A computer file is a means by which data is stored on a permanent basis, or at least until it
is deleted. It is held in a place such as a hard disk drive or removable storage device that is
separate from the active, temporary memory of a computer. While the active memory may
hold the current program and an amount of data, files represent a larger archive of stored
data and the general idea is that this should survive when the computer is switched off.
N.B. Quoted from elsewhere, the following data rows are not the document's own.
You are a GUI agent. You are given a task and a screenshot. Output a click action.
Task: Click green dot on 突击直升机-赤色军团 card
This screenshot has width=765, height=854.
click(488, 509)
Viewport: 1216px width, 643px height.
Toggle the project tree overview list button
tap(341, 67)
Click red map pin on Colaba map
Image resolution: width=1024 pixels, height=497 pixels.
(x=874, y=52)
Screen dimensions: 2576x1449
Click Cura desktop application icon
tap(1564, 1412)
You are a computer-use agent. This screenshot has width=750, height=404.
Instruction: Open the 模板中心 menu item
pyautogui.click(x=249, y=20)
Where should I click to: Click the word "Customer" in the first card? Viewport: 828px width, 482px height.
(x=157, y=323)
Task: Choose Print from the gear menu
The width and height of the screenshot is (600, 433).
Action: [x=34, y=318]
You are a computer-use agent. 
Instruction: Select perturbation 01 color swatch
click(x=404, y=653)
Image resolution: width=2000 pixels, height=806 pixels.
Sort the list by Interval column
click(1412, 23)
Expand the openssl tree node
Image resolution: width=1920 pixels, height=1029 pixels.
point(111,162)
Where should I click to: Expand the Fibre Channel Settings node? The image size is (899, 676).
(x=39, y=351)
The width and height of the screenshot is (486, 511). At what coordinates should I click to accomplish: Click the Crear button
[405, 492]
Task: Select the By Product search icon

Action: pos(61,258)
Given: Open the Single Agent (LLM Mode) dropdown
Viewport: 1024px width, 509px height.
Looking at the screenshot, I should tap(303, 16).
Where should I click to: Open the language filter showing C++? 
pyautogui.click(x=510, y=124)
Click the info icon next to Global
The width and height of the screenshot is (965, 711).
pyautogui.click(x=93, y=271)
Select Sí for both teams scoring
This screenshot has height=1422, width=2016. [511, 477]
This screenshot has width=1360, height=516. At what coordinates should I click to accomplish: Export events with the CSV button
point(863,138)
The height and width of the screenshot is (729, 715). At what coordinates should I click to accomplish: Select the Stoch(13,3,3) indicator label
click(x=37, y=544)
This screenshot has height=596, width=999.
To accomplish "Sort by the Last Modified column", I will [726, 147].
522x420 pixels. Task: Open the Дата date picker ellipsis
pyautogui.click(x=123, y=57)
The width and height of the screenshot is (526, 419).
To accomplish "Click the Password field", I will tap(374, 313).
Parts of this saved data may be copied into the active memory as required. Loading data
from files (which may be stored locally or transmitted via a network) places data into the
active memory so that it can be worked upon efficiently. This data might be the code for a
computer program which can then be executed to do a job. Naturally we save program
instruction code as a file so that it may be used as many times as desired, without having
to rewrite anything.
This chapter will focus on data files that store information for programs to work with,
rather than the program files themselves, given that we can trust the Python interpreter to
handle the loading and running of Python code. We will show how data can be read into a
program and written out from a program, e.g. to and from files stored on disk. Such data
files come in a large variety of shapes, sizes and forms (unlike Python files, which
conform to a single, precise standard). Information can be stored in an endless number of
ways, sometimes at the whim of the programmer, but fortunately in the spirit of
cooperation (including mutual financial interest) particular types of data are often stored in
a standardised way, with a known specification.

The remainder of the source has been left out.